BRANO DI LETTURA:
"""

Afferma a Interris.it il cardinale Edoardo Menichelli: “In questo momento di grave difficoltà collettiva è necessaria una consapevolezza maggiore di chi siamo. Dobbiamo ripensare il modo di relazionarci tra noi e soprattutto con le persone malate. In primo luogo agli operatori è richiesto un recupero dell’etica. La vicinanza al dolore contribuisce a riscoprire il senso della fraternità e della condivisione. Ognuno di noi è medico dell’altro nelle difficoltà che la pandemia ci infligge”.
Consolazione
“Mai quanto adesso c’è bisogno di consolazione– sottolinea il porporato-. La misericordia è nello sguardo di tenerezza con cui si soccorre il bisognoso. E’ ciò che consente di accogliere l’altro come salvezza di Dio. E’ la proposta del Vangelo. Gesù si fa medico delle disarmonie della nostra vita. La misericordia guarisce perché è il chinarsi del Creatore sulle creature. Redime l’umanità e sana il malato, trasformando gli ‘scarti’ nei primi destinatari dell’annuncio“.
Soprannaturale laicità
Evidenzia a Interris.it il cardinale Menichelli: “Il Vangelo parla all’umanità intera, non solo alla comunità dei credenti. Gli uomini e le donne di ogni tempo vi trovano un modello di vita e un invito alla sequela. Tutti siamo chiamati a condividere la soprannaturale laicità del Vangelo. Che non offende nessuno. E garantisce la libertà piena di un’umanità totale, senza barriere“.
La lezione del Sinodo
Monsignor Menichelli è uno dei cardinali più vicini a Francesco per sensibilità sociale e visione ecclesiologica. Due decenni di ministero episcopale in due arcidiocesi dell’Italia centrale, preceduti da un lungo servizio nella Curia romana. L’arcivescovo emerito di Ancona-Osimo, ha presieduto uno dei circoli minori al Sinodo dei vescovi sulla famiglia. “I pastori sono chiamati a stare nella storia e aiutare le persone a santificare la quotidianità- puntualizza il cardinale Menichelli-. La miseria è indegnità, la povertà è uno stile di vita. La verità è come l’acqua, la strada la trova. Non sono gli uomini che cambiano l’umanità, ma Dio. La Chiesa deve crescere nella dimensione della collegialità, nell’assunzione comune e responsabile del bene di tutti. Senza mai dimenticare la differenza tra povertà e miseria. Nei Vangeli si dice ‘beati i poveri’, non “beati i miseri’“.

"""

MATERIALE FORNITO:
"""

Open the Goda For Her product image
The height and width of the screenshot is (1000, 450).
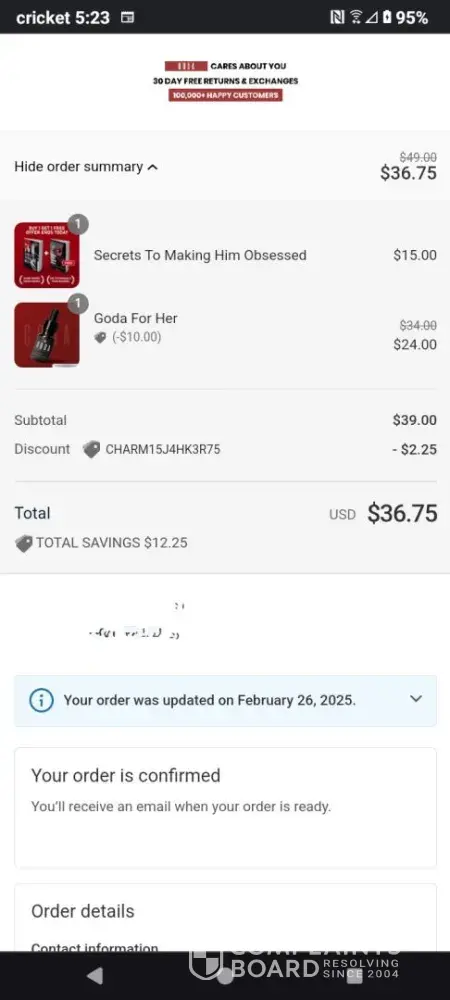click(x=47, y=335)
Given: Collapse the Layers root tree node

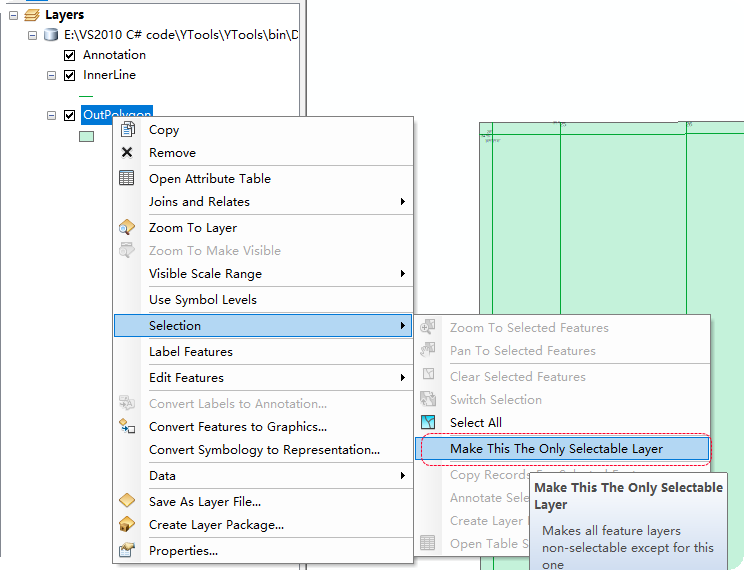Looking at the screenshot, I should (14, 15).
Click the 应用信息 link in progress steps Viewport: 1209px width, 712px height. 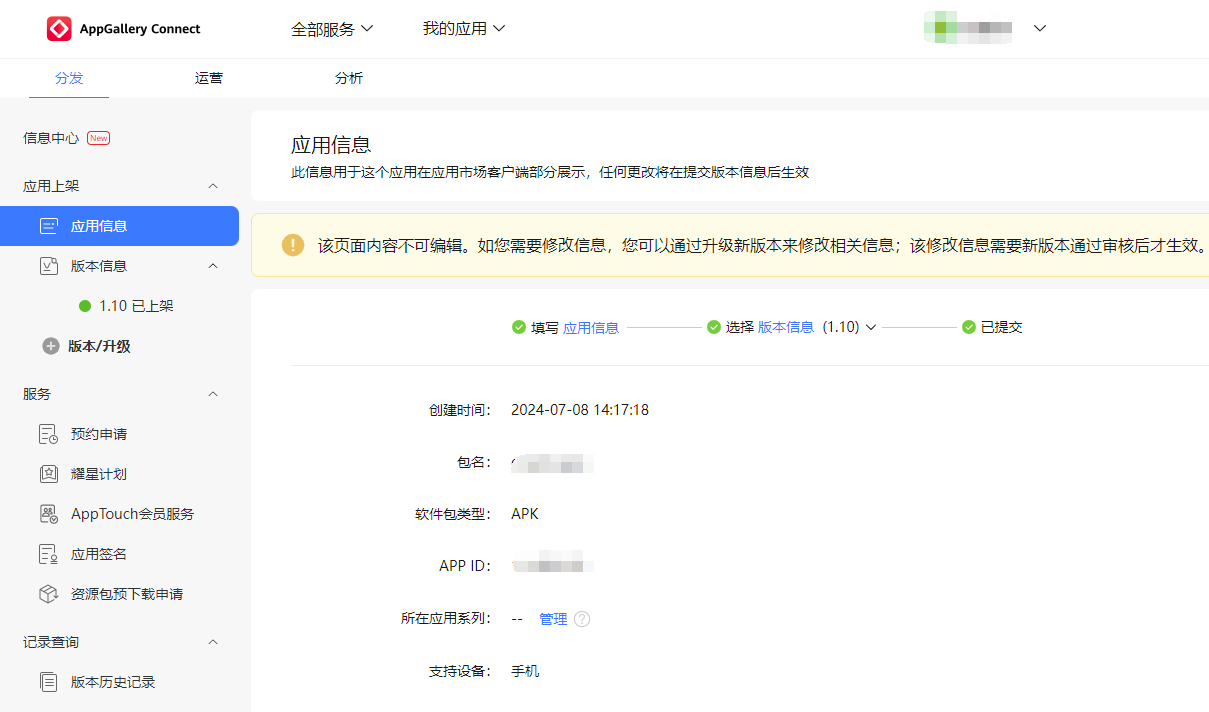[591, 327]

"""

CONSEGNA 1: Indica se le affermazioni seguenti concordano con il brano sul cardinale Menichelli. Per ciascuna rispondi sì o no e riporta tra virgolette le parole del brano che lo stabiliscono. (a) Menichelli ha presieduto uno dei circoli minori al Sinodo dei vescovi sulla famiglia. (b) Secondo il cardinale, il Vangelo si rivolge soltanto alla comunità dei credenti. (c) Il cardinale sostiene che sono gli uomini a cambiare l’umanità.
CONSEGNA 2: Secondo il brano sul cardinale Menichelli, perché la misericordia guarisce? Rispondi in una o due frasi.
CONSEGNA 3: Scrivi il seguito del brano sul cardinale Menichelli, riprendendo dopo l’ultima frase.

SOLUZIONE 1:
(a) Sì: «ha presieduto uno dei circoli minori al Sinodo dei vescovi sulla famiglia».
(b) No: «Il Vangelo parla all’umanità intera, non solo alla comunità dei credenti».
(c) No: «Non sono gli uomini che cambiano l’umanità, ma Dio».

SOLUZIONE 2: La misericordia guarisce perché è il chinarsi del Creatore sulle creature. Per questo redime l’umanità e sana il malato.

SOLUZIONE 3:
Disponibilità al dialogo
Aggiunge il porporato: “Per rivolgersi alle coscienze serve sensibilità e disponibilità al dialogo. La Chiesa è per il mondo e per l’umanità e l’umanità ha tante facce. Gesù ci ha donato la verità e la misericordia. Il nostro impegno come Chiesa è mettere insieme verità e misericordia. Perché laddove non ci riusciamo rischiamo di dividere la persona di Cristo. Ogni Chiesa locale ha la sua storia e ogni storia è significativa per la bellezza di
quella universale”. il mandato è “non abbandonare mai nessuno“. Il Pontefice, prosegue il cardinale Menichelli, “indica la necessità di una Chiesa traboccante di compassione d’amore. Che sappia distinguere il peccato dal peccatore“.
Patrimonio condiviso
Sostiene il cardinale Menichelli: “Il nostro patrimonio è la maternità spirituale nei confronti dell’umanità nella convinzione che la bellezza della Chiesa non è negli addobbi. Ma nell’amore per Cristo e nell’impegno di liberare tutti dalla ‘inequità’ di cui Francesco parla nell’esotazione apostolica ‘Evangelii Gaudium‘. Occorre suscitare l’impazienza della carità“. Con il Sinodo riunito in assemblea il Pontefice ha colpito anche per la capacità di ascoltare. C’è bisogno, infatti, di maggior comprensione. Secondo Menichelli, “vescovi e sacerdoti devono comprendere le problematiche e le fatiche che la famiglia e le persone sopportano a vari livelli. In un mondo così complesso, la Chiesa non può incasellare tutto in certi termini o certi concetti precisi che vescovi e sacerdoti si sono abituati a usare. Oggi molta realtà sfugge. Occorre unire l’educazione alla compassione. Ogni persona è un dono di Dio e ha qualcosa da offrire all’altro. Un appello ad accompagnare e a educare perché ogni persona capisca il messaggio del Vangelo che non è contro nessuno ma a favore di tutti nel senso che può aiutare ciascuno a capirsi e a vivere in relazione con gli altri“.